こうした過去の映像ふうにするときは、過去の映像などを見返したりしています。ある程度、年代がわかるので、その当時の映画やドラマなど映像をネット上などで探し出し、何種類かの映像を見て、特徴などを盗み、どうやったら再現できるかなどを試しています。なので…あまり設計せずに、たまたまいい感じになった…というものもあります。

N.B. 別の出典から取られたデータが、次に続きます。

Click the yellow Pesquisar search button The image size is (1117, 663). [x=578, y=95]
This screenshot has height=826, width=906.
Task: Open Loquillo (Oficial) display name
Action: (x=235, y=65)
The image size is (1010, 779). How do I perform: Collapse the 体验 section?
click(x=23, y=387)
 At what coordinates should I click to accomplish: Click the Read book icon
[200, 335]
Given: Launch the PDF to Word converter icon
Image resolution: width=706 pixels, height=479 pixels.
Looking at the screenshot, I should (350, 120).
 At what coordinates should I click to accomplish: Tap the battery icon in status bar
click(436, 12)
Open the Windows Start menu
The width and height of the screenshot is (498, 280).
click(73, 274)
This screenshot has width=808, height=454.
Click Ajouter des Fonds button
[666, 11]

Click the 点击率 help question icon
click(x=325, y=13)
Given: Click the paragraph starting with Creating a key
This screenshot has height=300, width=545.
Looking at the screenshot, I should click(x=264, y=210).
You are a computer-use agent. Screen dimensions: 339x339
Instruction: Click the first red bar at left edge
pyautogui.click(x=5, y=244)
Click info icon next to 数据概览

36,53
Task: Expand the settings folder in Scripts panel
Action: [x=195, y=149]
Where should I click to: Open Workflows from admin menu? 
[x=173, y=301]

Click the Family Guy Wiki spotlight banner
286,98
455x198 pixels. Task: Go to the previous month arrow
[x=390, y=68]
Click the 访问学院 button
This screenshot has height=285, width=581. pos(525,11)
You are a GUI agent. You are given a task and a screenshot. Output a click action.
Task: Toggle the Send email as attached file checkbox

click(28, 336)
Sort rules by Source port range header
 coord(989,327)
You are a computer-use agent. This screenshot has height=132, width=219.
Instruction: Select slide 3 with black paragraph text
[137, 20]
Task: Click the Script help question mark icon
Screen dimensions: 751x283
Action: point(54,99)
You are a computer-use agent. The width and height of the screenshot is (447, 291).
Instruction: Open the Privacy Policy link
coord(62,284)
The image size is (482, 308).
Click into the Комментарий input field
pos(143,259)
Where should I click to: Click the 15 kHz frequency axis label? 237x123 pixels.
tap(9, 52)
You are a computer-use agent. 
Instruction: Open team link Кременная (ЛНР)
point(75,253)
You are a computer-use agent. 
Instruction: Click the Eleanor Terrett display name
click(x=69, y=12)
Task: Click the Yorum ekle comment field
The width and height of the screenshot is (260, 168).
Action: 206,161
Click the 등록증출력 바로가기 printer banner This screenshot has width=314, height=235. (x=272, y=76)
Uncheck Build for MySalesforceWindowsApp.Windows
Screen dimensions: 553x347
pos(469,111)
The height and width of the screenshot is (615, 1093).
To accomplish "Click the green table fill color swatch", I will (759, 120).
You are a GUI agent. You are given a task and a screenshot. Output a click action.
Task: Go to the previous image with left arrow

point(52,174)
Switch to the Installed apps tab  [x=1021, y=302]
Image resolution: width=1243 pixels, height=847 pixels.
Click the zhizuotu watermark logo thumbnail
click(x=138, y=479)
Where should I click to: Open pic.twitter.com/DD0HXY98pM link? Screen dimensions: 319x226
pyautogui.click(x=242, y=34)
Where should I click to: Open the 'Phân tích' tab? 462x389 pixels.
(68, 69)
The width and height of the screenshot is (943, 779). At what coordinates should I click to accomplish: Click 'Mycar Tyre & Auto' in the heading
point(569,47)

また、若干のうそもついています…。これは、ファインダー越しの映像ですが、当時のカメラにはファインダーにはこうした四角の枠みたいなものはなかったようです。ただ、ほかの映像との違いを明確にする、四角の枠をつけたほうが、よりカメラのファインダー越しの映像だよとわかりやすいということもあり、採用しています。

映像加工前
映像加工後

まとめ

私たちは、最初の視聴者として、番組がより見ていただいている視聴者のみなさんが「おもしろかった!」「泣けた!」「感動した!」と番組自体を楽しんでもらえるよう、1つのシーン、1つのカット、さらに言ってしまえば、1つのフレーム単位で細かく調整を行っています。

たくさんのスタッフから託されたバトンをしっかりと、視聴者のみなさんに届けられるよう、これからも丁寧に映像の仕事に取り組んでいきます。

映像技術 今村昂司

2009年入局。鳥取局初任後、東京にてドラマ映像ポスプロ業務に携わる。東京では、単発ドラマ、連続テレビ小説「とと姉ちゃん」、「半分、青い。」、大河ドラマ「おんな城主 直虎」「いだてん」「麒麟がくる」を担当。2021年に大阪拠点放送局に転勤し、「六畳間のピアノマン」の制作に携わり、現在、連続テレビ小説「カムカムエヴリバディ」映像技術担当として携わる。